Dec. 22 (Bloomberg) -- JPMorgan Chase & Co., the second-biggest U.S. bank by assets, agreed to pay Florida $25 million to settle allegations it sold unregistered securities to a state-run municipal money-market fund that suffered a run on deposits because it held defaulted debt.
Participants in Florida’s Local Government Investment Pool will get $23 million of the settlement to reimburse them for losses in 2007 on asset-backed securities, some of which were sold by JPMorgan to the fund’s overseer, the State Board of Administration, Attorney General Bill McCollum said today in a statement. The rest will pay fines and related costs, he said.

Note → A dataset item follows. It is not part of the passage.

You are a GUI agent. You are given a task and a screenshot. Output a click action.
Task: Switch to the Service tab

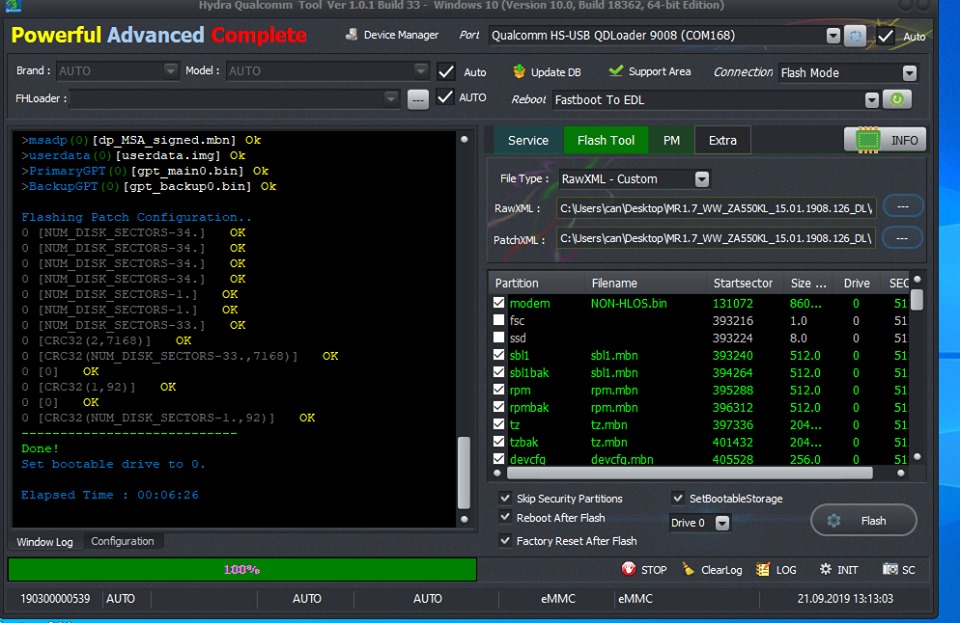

“This settlement is part of the state’s continued efforts to secure the maximum valuation of investment securities held by the SBA,” McCollum said from Tallahassee, the capital.
Assets in what was once the largest U.S. manager of municipal cash plunged from $27 billion in November 2007 to about $6.9 billion this week after it said that it held defaulted mortgage-backed bonds. A rush by municipalities to pull out money forced the fund to freeze withdrawals, leaving some communities without cash to pay workers and other costs.

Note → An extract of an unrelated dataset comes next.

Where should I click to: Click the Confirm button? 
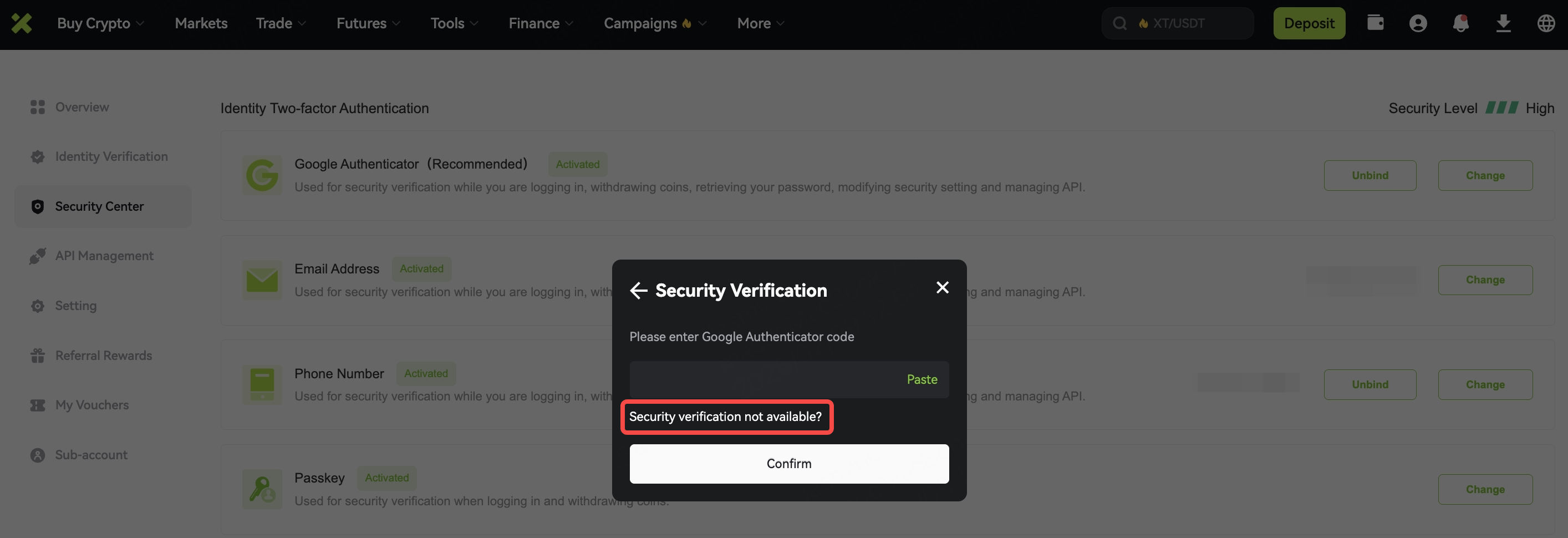pyautogui.click(x=789, y=464)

The fund, since renamed Florida Prime, was reorganized to segregate the defaulted securities under a plan from New York-based BlackRock Inc., the biggest publicly traded U.S. money manager. The best-quality securities were set aside as Fund A and resumed paying withdrawals.
About $2 billion of illiquid and defaulted debt was put into Fund B and closed to transactions. As Fund B securities paid interest and matured, proceeds were deposited into Fund A. About $1.65 billion has been distributed from Fund B, or about 82 percent of the original principal, the state board said today in a statement about the proceeds of the JPMorgan agreement.
“The settlement is a fair, reasonable and a responsible result for the participants,” Ash Williams, the state board’s executive director, said in the statement from McCollum.
McCollum said the New York-based bank’s JPMorgan Securities LLC unit had violated Florida law by selling unregistered bonds to the fund.
JPMorgan “desires to resolve this matter to avoid the burden and cost of any litigation, and accordingly does not admit or deny” the findings of Florida’s investigation, the company said in the settlement agreement.
“We are pleased that both parties can now move past this issue and we look forward to continuing our service to the state of Florida,” JPMorgan said in a statement e-mailed from the office of its spokesman, Joe Evangelisti, in New York.